- What to do -
Rewrite the material below with every "Viewport" changed to "Canvas size", keeping everything else the same.

- Supplied material -

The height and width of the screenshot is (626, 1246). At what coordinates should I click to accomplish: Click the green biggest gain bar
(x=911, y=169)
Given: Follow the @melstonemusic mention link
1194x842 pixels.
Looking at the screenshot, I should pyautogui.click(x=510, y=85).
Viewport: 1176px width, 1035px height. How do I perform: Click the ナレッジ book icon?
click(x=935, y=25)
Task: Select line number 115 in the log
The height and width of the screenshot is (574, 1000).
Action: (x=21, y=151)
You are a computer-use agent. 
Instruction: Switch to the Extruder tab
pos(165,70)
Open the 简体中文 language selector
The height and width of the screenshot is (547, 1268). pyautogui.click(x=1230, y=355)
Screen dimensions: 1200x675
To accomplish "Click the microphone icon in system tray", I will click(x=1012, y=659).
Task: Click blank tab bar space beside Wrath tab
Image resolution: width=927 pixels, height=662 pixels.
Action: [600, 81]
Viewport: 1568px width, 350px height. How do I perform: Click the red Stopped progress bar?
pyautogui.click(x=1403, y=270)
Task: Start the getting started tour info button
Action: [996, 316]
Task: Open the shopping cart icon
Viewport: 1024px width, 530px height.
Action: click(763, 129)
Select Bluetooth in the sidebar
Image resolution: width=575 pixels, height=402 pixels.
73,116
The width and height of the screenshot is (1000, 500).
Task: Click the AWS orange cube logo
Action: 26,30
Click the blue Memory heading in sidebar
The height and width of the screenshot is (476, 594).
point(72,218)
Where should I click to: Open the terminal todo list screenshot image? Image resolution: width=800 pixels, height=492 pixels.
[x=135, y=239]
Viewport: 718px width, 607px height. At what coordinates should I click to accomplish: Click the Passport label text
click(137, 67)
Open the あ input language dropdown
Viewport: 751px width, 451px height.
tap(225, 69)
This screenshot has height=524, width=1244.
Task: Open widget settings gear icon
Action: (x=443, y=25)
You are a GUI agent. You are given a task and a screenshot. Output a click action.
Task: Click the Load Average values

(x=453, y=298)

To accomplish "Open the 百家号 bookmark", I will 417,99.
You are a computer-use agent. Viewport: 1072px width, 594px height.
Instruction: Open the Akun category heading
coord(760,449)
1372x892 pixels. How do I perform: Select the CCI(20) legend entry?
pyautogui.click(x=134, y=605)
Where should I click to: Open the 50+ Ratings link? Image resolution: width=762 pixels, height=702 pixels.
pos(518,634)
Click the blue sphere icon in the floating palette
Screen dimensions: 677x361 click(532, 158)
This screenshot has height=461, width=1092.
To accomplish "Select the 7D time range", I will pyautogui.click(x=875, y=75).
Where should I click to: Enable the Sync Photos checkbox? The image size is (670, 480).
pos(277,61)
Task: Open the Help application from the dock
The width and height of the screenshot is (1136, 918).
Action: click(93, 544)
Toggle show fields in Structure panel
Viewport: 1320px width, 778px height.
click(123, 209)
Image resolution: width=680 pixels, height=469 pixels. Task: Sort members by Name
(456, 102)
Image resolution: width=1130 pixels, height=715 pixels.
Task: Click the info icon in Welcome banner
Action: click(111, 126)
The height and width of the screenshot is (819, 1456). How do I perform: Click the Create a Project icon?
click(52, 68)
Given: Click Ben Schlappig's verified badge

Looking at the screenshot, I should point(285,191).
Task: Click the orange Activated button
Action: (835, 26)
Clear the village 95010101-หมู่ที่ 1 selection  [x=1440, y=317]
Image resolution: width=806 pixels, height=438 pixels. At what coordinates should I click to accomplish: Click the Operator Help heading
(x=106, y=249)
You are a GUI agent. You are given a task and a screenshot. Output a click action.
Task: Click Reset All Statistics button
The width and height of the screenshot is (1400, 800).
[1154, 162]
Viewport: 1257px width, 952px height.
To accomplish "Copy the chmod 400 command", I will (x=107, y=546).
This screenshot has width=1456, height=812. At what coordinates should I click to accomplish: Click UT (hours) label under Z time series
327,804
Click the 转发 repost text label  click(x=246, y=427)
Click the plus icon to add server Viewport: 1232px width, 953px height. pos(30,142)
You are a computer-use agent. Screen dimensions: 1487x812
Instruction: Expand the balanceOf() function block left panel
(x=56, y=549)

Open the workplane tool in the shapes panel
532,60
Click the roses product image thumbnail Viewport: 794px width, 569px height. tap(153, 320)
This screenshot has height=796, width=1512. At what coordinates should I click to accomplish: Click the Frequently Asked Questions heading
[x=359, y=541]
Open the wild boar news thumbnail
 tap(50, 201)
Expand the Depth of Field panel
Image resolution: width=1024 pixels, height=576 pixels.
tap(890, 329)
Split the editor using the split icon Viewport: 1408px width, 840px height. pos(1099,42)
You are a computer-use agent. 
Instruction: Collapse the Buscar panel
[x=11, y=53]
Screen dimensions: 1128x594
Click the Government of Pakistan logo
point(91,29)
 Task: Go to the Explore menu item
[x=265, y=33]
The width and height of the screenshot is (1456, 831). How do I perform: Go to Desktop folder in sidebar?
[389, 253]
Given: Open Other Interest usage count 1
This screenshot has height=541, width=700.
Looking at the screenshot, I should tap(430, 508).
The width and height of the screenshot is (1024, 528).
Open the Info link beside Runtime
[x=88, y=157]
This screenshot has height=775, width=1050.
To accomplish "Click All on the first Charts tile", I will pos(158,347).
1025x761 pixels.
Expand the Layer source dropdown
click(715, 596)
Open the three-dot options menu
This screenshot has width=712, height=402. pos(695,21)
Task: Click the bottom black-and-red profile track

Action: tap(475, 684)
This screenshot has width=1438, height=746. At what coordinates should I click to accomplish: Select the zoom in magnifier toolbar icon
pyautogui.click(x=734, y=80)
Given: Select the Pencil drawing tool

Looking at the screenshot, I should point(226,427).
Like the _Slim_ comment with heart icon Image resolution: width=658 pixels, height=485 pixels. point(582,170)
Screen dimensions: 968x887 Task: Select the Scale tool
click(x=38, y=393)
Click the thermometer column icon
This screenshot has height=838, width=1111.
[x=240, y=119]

- Written response -
The height and width of the screenshot is (626, 1246). At what coordinates should I click to accomplish: Click the green biggest gain bar
(x=911, y=169)
Given: Follow the @melstonemusic mention link
1194x842 pixels.
Looking at the screenshot, I should pyautogui.click(x=510, y=85).
Canvas size: 1176px width, 1035px height. How do I perform: Click the ナレッジ book icon?
click(x=935, y=25)
Task: Select line number 115 in the log
The height and width of the screenshot is (574, 1000).
Action: (x=21, y=151)
You are a computer-use agent. 
Instruction: Switch to the Extruder tab
pos(165,70)
Open the 简体中文 language selector
The height and width of the screenshot is (547, 1268). pyautogui.click(x=1230, y=355)
Screen dimensions: 1200x675
To accomplish "Click the microphone icon in system tray", I will click(x=1012, y=659).
Task: Click blank tab bar space beside Wrath tab
Image resolution: width=927 pixels, height=662 pixels.
Action: [600, 81]
Canvas size: 1568px width, 350px height. How do I perform: Click the red Stopped progress bar?
pyautogui.click(x=1403, y=270)
Task: Start the getting started tour info button
Action: [996, 316]
Task: Open the shopping cart icon
Canvas size: 1024px width, 530px height.
Action: click(763, 129)
Select Bluetooth in the sidebar
Image resolution: width=575 pixels, height=402 pixels.
73,116
The width and height of the screenshot is (1000, 500).
Task: Click the AWS orange cube logo
Action: 26,30
Click the blue Memory heading in sidebar
The height and width of the screenshot is (476, 594).
point(72,218)
Where should I click to: Open the terminal todo list screenshot image? Image resolution: width=800 pixels, height=492 pixels.
[x=135, y=239]
Canvas size: 718px width, 607px height. At what coordinates should I click to accomplish: Click the Passport label text
click(137, 67)
Open the あ input language dropdown
Canvas size: 751px width, 451px height.
tap(225, 69)
This screenshot has height=524, width=1244.
Task: Open widget settings gear icon
Action: (x=443, y=25)
You are a GUI agent. You are given a task and a screenshot. Output a click action.
Task: Click the Load Average values

(x=453, y=298)

To accomplish "Open the 百家号 bookmark", I will 417,99.
You are a computer-use agent. Canvas size: 1072px width, 594px height.
Instruction: Open the Akun category heading
coord(760,449)
1372x892 pixels. How do I perform: Select the CCI(20) legend entry?
pyautogui.click(x=134, y=605)
Where should I click to: Open the 50+ Ratings link? Image resolution: width=762 pixels, height=702 pixels.
pos(518,634)
Click the blue sphere icon in the floating palette
Screen dimensions: 677x361 click(532, 158)
This screenshot has height=461, width=1092.
To accomplish "Select the 7D time range", I will pyautogui.click(x=875, y=75).
Where should I click to: Enable the Sync Photos checkbox? The image size is (670, 480).
pos(277,61)
Task: Open the Help application from the dock
The width and height of the screenshot is (1136, 918).
Action: click(93, 544)
Toggle show fields in Structure panel
Canvas size: 1320px width, 778px height.
click(123, 209)
Image resolution: width=680 pixels, height=469 pixels. Task: Sort members by Name
(456, 102)
Image resolution: width=1130 pixels, height=715 pixels.
Task: Click the info icon in Welcome banner
Action: click(111, 126)
The height and width of the screenshot is (819, 1456). How do I perform: Click the Create a Project icon?
click(52, 68)
Given: Click Ben Schlappig's verified badge

Looking at the screenshot, I should point(285,191).
Task: Click the orange Activated button
Action: (835, 26)
Clear the village 95010101-หมู่ที่ 1 selection  [x=1440, y=317]
Image resolution: width=806 pixels, height=438 pixels. At what coordinates should I click to accomplish: Click the Operator Help heading
(x=106, y=249)
You are a GUI agent. You are given a task and a screenshot. Output a click action.
Task: Click Reset All Statistics button
The width and height of the screenshot is (1400, 800).
[1154, 162]
Canvas size: 1257px width, 952px height.
To accomplish "Copy the chmod 400 command", I will (x=107, y=546).
This screenshot has width=1456, height=812. At what coordinates should I click to accomplish: Click UT (hours) label under Z time series
327,804
Click the 转发 repost text label  click(x=246, y=427)
Click the plus icon to add server Canvas size: 1232px width, 953px height. pos(30,142)
You are a computer-use agent. Screen dimensions: 1487x812
Instruction: Expand the balanceOf() function block left panel
(x=56, y=549)

Open the workplane tool in the shapes panel
532,60
Click the roses product image thumbnail Canvas size: 794px width, 569px height. tap(153, 320)
This screenshot has height=796, width=1512. At what coordinates should I click to accomplish: Click the Frequently Asked Questions heading
[x=359, y=541]
Open the wild boar news thumbnail
 tap(50, 201)
Expand the Depth of Field panel
Image resolution: width=1024 pixels, height=576 pixels.
tap(890, 329)
Split the editor using the split icon Canvas size: 1408px width, 840px height. pos(1099,42)
You are a computer-use agent. 
Instruction: Collapse the Buscar panel
[x=11, y=53]
Screen dimensions: 1128x594
Click the Government of Pakistan logo
point(91,29)
 Task: Go to the Explore menu item
[x=265, y=33]
The width and height of the screenshot is (1456, 831). How do I perform: Go to Desktop folder in sidebar?
[389, 253]
Given: Open Other Interest usage count 1
This screenshot has height=541, width=700.
Looking at the screenshot, I should tap(430, 508).
The width and height of the screenshot is (1024, 528).
Open the Info link beside Runtime
[x=88, y=157]
This screenshot has height=775, width=1050.
To accomplish "Click All on the first Charts tile", I will pos(158,347).
1025x761 pixels.
Expand the Layer source dropdown
click(715, 596)
Open the three-dot options menu
This screenshot has width=712, height=402. pos(695,21)
Task: Click the bottom black-and-red profile track

Action: tap(475, 684)
This screenshot has width=1438, height=746. At what coordinates should I click to accomplish: Select the zoom in magnifier toolbar icon
pyautogui.click(x=734, y=80)
Given: Select the Pencil drawing tool

Looking at the screenshot, I should point(226,427).
Like the _Slim_ comment with heart icon Image resolution: width=658 pixels, height=485 pixels. point(582,170)
Screen dimensions: 968x887 Task: Select the Scale tool
click(x=38, y=393)
Click the thermometer column icon
This screenshot has height=838, width=1111.
[x=240, y=119]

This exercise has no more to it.